La justice des Témoins de Jéhovah ne vise pas à déterminer la culpabilité des auteurs de crimes et les punir, mais à vérifier que le comportement des adeptes ne viole aucune des normes morales de l’organisation. Ces principes et la manière dont les violations doivent être traitées sont tous consignées dans un ouvrage interne intitulé « Faites paître le troupeau de Dieu ». Tous les « anciens » en reçoivent un exemplaire qui doit être obligatoirement rendu en cas de défection. Parmi les affaires devant être examinées par le comité judiciaire, « celles relevant de l’immoralité sexuelle – appelée « porneia » chez les Témoins de Jéhovah » – sont de la plus haute importance.

Les informations consignées lors du comité sont stockées dans des « enveloppes bleues » et conservées en double exemplaire, une localement et l’autre au siège central des Témoins de Jéhovah aux Etats-Unis.

A l’issue du comité, si les anciens ne concluent pas au viol, les conséquences pour ceux qui l’ont dénoncé peuvent être énormes et aller jusqu’à l’excommunication.

Gry Helene Nygård en a fait l’amère expérience. S’étant confiée au comité sur un viol subi après une soirée, elle a été déclarée coupable d’avoir commis de la pornographie et a été expulsée en 2018. Ce qui a eu pour conséquence de la couper de toutes ses relations dont ses enfants.

Ayant utilisé tous les recours internes pour être réintégrée, Gry a porté l’affaire devant le Conseil de conciliation, qui a conclu que l’exclusion était invalide. Mais les Témoins
de Jéhovah n’en sont pas restés là et ont répondu en poursuivant Gry. « Notre tâche en tant que berger est de garder la congrégation propre selon ce que la Bible nous a donné comme conseils » a expliqué un ancien lors du procès qui s’est tenu en février 2020. « Un jury religieux n’est nommé que si un grave péché biblique est commis. Nous voyons cela comme une question religieuse, qui est en dehors de ce que les tribunaux doivent faire », a déclaré le chef de la congrégation lors de la même audience. Le tribunal= a statué en faveur des Témoins de Jéhovah, reconnaissant qu’une « communauté religieuse peut fixer des conditions de vie plus strictes » que ce qui est admis dans le reste de la société. Gry a fait appel de la décision. La Cour d’appel rendra son jugement en janvier 2021.

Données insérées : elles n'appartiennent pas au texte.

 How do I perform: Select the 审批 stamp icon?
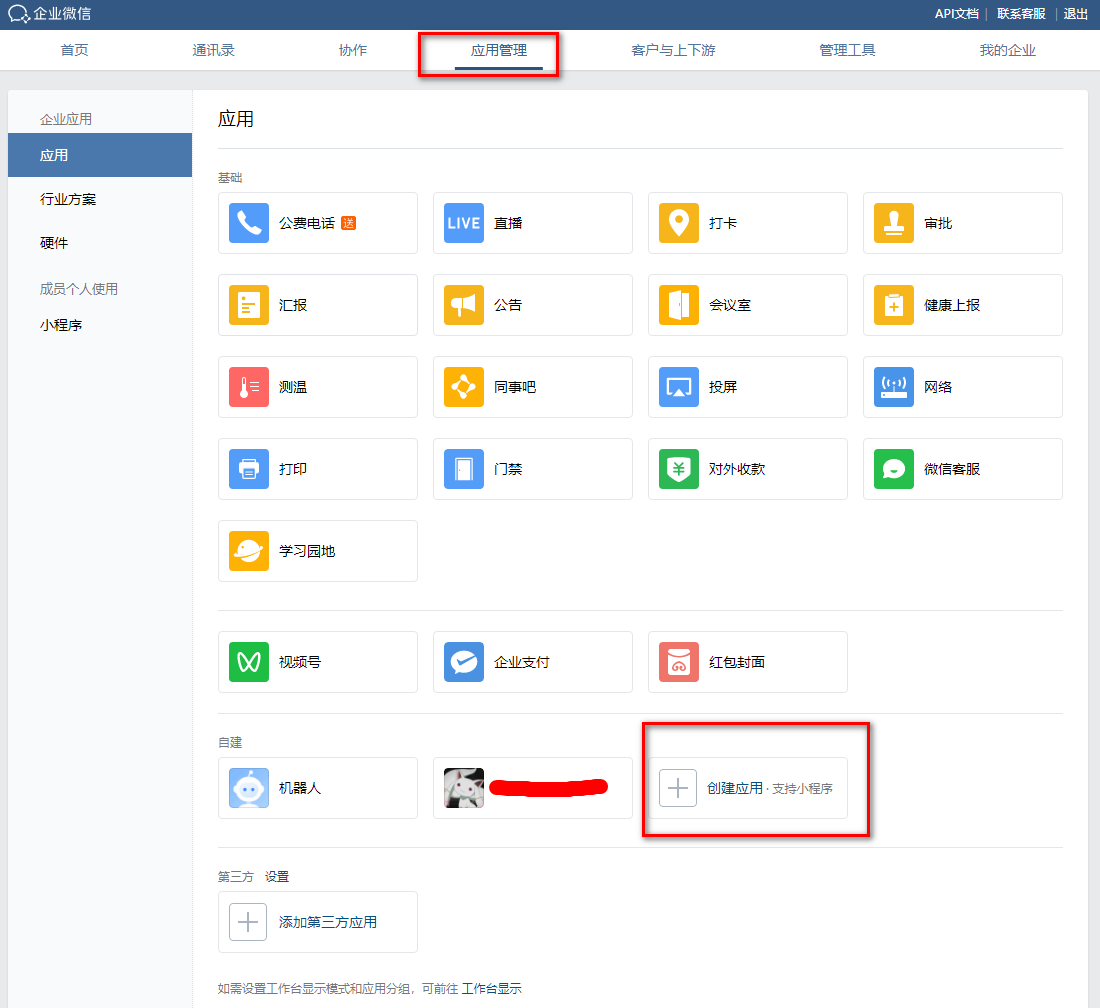click(894, 223)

Linda, une troisième victime, s’est retirée du groupe en 2019, après avoir essayé de faire reconnaître le viol qu’elle avait subi de la part de son mari au début des années 2010.
L’homme qui avait admis les faits a finalement changé de version. Convoquée à plusieurs reprises en comité judiciaire, Linda n’a pas été crue et aidée. Au contraire, elle a fait l’objet de pressions de la part des aînés pour ne pas divorcer. Durant toute l’affaire, elle n’a reçu aucun soutient de sa famille qui s’est détournée d’elle après son départ. Elle non plus n’a jamais contacté la police.

Svenn Andre Torland Haugland, un ex-adepte qui a officié comme « ancien » dans sa congrégation, confirme les pressions subies par les membres afin d’éviter d’ébruiter les affaires gênantes hors des congrégations. Selon lui, l’État norvégien devrait s’intéresser au système des tribunaux internes des Témoins de Jéhovah qu’il considère « terrible et brutal frôlant même l’intimidation organisée ». Il explique que « chez les Témoins de Jéhovah, les gens sont jugés selon la Bible. Si vous êtes reconnu coupable et que vous ne vous repentez pas, vous êtes condamné à être privé de tout contact avec votre famille et vos amis pour toujours. C’est très brutal. »

Les Témoins de Jéhovah, quant à eux, affirment avoir un devoir de confidentialité envers leur fidèles comme tout autre prêtre.